Some of us don’t feel comfortable living with flatmates who are less cautious about the regulations. Some may refuse to take the same lift as someone who doesn’t wear a face covering. Some distance themselves from other students who violate the government regulations about social gatherings and who gather together and party with people from other households.
These differences in health beliefs and practices have resulted, in some cases, in nasty consequences. Many students suffer from stress or depression as there are so many uncertainties around the virus and the crisis. To make matters worse, some Chinese students have experienced discrimination, prejudice and abuse, both verbal and physical.
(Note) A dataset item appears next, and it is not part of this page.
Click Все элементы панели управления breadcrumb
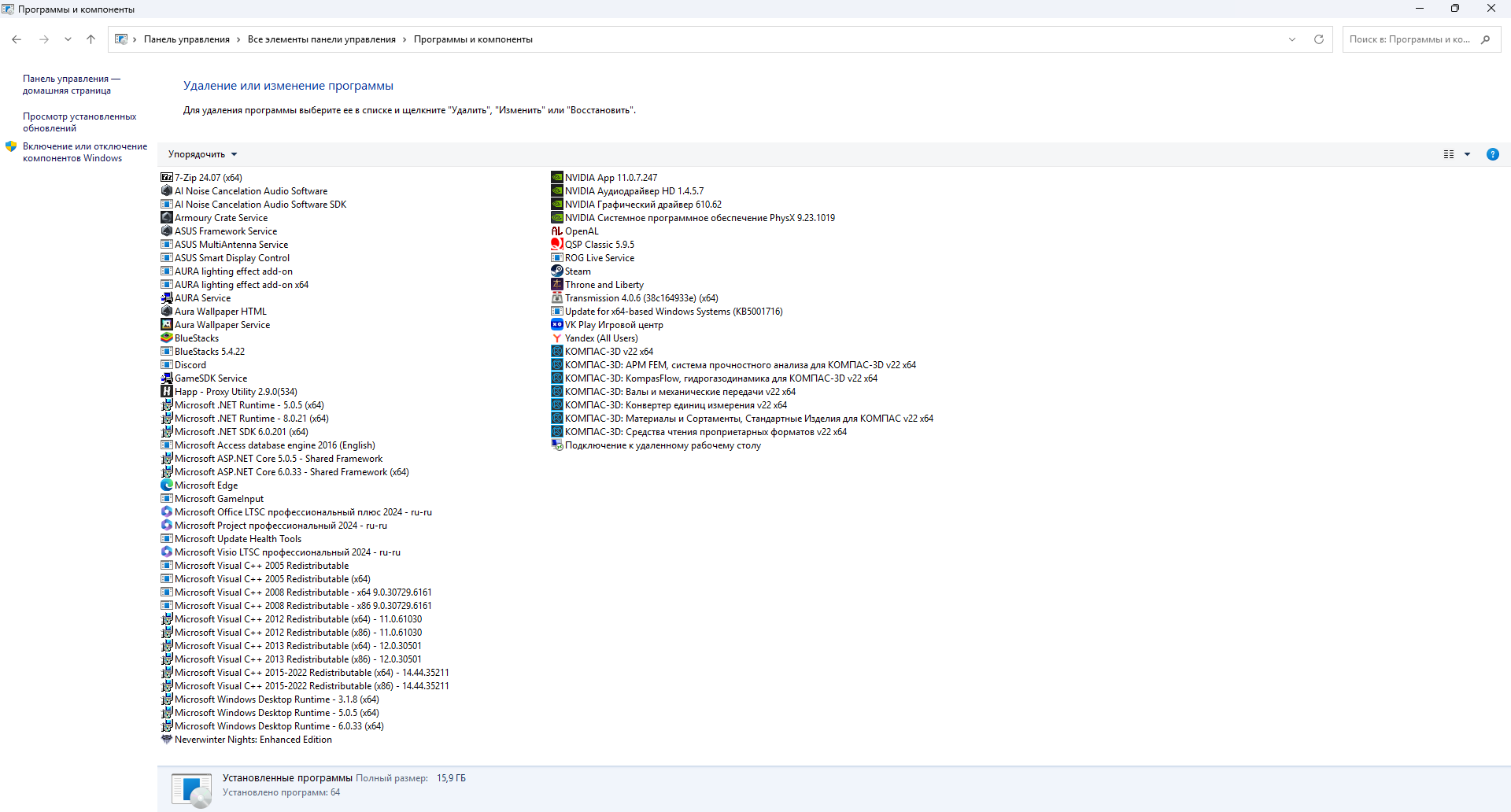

In March, Jonathan, a UCL student, was attacked while out in London. He was called “coronavirus” and punched by a group of four men without any particular reason. He was badly injured and ended up with a battered and bruised face. In fact, he is from Singapore and the only reason for being physically abused was his look and the colour of his skin.
The case of Jonathan is not unique. The rate of hate crime against Chinese residents in the UK from January to March 2020 was nearly three times higher compared with the same period in previous years.
The spike of these cases at the beginning of the pandemic added extra anxiety to the lives of many Chinese students. Some were very worried about their safety and chose to pair up when going out. While we might stay safe physically, it takes a long time to overcome the trauma and the feeling that we are not welcome.
Yes, we could go back to our home country (as foreigners are often told to do!), yet this is not an easy option. Because we are now in the UK where the virus is spreading fast, we pose a serious health risk to friends and family back in China and our return is not always welcome.
Despite the challenges, many Chinese students persevere and continue their studies in UK as planned.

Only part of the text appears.